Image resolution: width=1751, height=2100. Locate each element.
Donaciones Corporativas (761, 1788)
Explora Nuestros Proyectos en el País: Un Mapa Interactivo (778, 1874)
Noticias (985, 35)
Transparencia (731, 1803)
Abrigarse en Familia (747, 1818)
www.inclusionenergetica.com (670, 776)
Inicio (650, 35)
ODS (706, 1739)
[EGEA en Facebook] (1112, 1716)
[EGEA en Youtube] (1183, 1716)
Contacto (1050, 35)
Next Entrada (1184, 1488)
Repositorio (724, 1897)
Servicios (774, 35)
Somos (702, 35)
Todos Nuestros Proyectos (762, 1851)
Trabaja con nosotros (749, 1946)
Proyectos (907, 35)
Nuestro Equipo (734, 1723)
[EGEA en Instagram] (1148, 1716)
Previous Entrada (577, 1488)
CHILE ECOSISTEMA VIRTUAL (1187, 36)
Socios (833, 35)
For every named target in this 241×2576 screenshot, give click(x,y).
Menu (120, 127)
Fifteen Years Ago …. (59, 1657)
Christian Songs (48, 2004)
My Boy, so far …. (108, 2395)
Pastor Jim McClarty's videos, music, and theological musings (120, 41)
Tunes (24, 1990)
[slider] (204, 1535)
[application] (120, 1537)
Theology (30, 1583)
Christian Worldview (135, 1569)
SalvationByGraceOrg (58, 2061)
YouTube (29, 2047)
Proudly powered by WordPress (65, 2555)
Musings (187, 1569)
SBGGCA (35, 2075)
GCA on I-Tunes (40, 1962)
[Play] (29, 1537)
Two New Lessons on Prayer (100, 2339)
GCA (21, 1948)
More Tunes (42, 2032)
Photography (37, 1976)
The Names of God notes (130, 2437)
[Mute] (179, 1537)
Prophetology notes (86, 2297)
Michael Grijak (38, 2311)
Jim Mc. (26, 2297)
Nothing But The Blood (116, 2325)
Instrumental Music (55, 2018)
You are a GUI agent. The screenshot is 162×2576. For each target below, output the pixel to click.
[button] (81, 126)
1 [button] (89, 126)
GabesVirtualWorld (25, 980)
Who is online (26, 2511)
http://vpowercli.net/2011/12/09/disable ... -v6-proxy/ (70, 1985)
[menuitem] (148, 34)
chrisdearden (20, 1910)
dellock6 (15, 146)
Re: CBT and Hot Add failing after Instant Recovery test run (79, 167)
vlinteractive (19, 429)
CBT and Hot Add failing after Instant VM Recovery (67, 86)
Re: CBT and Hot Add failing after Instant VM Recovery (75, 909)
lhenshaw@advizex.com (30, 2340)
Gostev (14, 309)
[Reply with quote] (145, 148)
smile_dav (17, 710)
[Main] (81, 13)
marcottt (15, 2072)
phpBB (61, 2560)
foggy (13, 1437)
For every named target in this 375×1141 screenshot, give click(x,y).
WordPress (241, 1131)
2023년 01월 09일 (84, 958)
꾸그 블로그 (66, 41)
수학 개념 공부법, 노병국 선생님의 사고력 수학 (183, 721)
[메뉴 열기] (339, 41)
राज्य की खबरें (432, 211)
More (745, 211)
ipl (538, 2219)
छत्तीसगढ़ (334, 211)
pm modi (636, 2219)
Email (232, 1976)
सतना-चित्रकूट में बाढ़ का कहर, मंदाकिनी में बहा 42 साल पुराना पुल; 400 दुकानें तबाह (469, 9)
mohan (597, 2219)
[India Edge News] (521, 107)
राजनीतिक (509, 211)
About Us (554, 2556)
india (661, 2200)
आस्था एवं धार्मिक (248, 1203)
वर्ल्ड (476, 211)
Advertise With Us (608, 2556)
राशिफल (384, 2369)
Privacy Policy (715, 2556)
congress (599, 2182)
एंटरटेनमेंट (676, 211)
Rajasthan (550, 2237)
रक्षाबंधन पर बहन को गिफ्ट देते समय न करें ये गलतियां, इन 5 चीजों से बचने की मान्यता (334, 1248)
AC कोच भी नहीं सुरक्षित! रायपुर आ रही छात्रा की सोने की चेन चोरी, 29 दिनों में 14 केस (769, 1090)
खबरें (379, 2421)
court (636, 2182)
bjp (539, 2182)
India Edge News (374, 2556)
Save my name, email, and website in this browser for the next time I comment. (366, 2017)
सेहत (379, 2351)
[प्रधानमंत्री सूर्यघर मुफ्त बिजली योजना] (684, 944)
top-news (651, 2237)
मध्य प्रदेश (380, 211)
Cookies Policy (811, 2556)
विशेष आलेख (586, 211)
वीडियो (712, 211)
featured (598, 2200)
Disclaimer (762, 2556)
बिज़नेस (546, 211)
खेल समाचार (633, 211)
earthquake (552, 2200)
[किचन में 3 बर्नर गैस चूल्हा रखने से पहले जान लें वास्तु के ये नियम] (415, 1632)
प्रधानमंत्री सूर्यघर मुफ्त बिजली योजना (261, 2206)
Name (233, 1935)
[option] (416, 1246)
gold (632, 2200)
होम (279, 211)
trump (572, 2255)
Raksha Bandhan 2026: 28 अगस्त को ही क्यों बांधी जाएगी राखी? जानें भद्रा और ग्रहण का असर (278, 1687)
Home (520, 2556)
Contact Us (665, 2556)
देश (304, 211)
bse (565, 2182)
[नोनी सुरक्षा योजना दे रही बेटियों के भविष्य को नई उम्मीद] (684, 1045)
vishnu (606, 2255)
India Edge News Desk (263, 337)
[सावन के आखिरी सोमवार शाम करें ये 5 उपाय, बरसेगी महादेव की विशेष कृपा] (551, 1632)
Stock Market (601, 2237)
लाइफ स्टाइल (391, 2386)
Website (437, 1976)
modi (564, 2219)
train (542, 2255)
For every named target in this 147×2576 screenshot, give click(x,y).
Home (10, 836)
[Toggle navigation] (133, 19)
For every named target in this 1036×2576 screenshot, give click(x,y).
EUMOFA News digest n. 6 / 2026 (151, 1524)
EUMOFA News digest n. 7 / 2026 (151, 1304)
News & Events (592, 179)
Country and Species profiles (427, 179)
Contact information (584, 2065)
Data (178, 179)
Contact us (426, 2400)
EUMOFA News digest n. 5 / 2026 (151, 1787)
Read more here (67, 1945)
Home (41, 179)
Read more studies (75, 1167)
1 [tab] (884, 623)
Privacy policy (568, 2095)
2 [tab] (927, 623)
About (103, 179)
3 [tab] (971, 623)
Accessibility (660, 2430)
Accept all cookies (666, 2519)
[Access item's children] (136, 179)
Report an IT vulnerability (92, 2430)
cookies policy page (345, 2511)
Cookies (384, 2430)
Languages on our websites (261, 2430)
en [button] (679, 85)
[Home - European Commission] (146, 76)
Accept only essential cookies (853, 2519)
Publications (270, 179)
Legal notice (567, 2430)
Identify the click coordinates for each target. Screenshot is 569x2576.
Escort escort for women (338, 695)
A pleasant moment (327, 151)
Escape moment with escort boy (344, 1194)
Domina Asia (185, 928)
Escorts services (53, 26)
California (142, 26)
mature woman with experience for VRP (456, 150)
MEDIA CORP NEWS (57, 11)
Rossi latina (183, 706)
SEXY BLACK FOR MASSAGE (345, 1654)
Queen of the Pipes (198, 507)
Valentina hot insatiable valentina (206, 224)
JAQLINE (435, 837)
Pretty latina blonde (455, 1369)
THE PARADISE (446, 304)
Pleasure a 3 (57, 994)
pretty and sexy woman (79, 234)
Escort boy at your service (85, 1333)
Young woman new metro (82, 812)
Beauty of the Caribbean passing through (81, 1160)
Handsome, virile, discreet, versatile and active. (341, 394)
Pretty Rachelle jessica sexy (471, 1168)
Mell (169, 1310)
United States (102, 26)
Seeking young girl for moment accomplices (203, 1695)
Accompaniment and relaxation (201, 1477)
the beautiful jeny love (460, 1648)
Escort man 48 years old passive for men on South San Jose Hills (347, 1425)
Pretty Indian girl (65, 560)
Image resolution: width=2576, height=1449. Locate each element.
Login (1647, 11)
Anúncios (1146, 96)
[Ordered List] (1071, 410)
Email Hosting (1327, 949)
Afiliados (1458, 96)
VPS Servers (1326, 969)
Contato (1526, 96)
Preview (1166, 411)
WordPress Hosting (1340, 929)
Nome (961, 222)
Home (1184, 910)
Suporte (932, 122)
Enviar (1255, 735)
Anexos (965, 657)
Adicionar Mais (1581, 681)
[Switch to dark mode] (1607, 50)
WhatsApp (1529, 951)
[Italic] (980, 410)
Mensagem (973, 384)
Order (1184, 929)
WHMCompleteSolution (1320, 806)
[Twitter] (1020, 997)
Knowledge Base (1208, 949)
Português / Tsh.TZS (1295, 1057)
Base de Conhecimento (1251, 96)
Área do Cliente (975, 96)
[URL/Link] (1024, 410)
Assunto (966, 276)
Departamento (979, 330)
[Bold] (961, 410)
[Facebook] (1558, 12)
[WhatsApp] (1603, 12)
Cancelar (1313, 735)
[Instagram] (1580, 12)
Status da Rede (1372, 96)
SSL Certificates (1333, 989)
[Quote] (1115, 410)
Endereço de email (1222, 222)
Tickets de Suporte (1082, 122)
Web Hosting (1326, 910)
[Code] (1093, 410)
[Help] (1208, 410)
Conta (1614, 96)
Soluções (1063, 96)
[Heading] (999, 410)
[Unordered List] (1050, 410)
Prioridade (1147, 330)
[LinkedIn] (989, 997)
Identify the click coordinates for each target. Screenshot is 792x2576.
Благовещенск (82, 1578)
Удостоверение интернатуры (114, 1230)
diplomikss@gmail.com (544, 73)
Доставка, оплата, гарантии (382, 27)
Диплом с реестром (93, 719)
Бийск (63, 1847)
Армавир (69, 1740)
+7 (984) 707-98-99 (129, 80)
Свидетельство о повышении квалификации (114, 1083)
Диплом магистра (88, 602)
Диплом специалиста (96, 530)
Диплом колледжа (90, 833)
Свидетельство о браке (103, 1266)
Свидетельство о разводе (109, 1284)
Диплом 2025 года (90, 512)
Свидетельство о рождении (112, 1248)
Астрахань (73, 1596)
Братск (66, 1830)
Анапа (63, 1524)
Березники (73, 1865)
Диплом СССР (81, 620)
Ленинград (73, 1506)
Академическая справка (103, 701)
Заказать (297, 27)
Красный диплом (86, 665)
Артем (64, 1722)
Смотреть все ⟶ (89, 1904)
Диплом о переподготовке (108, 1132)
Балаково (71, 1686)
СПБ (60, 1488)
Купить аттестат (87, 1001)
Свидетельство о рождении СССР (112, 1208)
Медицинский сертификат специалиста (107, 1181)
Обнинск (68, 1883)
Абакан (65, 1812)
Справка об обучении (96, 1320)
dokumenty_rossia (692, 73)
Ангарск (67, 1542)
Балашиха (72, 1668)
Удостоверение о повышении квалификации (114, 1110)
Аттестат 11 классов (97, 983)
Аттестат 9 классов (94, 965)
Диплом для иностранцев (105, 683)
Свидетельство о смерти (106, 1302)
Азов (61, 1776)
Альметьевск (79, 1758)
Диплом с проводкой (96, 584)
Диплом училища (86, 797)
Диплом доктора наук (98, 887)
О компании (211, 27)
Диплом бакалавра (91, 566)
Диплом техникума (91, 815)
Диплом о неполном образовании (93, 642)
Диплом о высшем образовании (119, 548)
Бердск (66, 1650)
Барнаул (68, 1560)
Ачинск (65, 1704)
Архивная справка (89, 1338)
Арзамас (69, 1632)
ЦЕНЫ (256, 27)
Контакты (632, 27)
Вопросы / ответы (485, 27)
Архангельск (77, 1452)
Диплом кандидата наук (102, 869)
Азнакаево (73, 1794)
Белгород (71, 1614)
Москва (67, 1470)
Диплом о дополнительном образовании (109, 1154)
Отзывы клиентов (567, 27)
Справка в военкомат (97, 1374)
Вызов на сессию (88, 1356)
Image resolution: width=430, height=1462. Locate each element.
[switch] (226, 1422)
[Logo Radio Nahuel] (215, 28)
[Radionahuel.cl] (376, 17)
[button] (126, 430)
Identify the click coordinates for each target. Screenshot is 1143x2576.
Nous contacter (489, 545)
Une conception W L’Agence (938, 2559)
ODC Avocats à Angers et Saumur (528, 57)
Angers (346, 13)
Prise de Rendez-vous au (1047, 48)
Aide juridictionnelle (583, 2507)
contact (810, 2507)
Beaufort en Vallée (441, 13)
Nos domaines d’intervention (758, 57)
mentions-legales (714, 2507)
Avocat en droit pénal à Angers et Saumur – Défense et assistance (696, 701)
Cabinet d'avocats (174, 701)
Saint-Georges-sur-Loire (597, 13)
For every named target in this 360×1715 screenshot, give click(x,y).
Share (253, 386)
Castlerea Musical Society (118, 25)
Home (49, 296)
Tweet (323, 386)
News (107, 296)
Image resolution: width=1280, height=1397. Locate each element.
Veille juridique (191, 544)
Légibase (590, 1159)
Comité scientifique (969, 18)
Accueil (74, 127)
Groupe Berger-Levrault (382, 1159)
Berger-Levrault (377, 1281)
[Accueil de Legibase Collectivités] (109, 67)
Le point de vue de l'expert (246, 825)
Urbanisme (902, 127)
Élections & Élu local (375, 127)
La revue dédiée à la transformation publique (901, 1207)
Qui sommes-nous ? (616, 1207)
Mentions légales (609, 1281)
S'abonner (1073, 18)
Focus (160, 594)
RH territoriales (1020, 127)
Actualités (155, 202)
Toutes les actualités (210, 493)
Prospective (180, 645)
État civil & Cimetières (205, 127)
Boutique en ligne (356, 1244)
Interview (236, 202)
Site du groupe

> [TASK TO CARRY OUT]:
Everything from the first line of the data through the line containing "ODS (706, 1739)" should be echoed exactly. Add nothing.

> [ANSWER SPACE]:
Image resolution: width=1751, height=2100. Locate each element.
Donaciones Corporativas (761, 1788)
Explora Nuestros Proyectos en el País: Un Mapa Interactivo (778, 1874)
Noticias (985, 35)
Transparencia (731, 1803)
Abrigarse en Familia (747, 1818)
www.inclusionenergetica.com (670, 776)
Inicio (650, 35)
ODS (706, 1739)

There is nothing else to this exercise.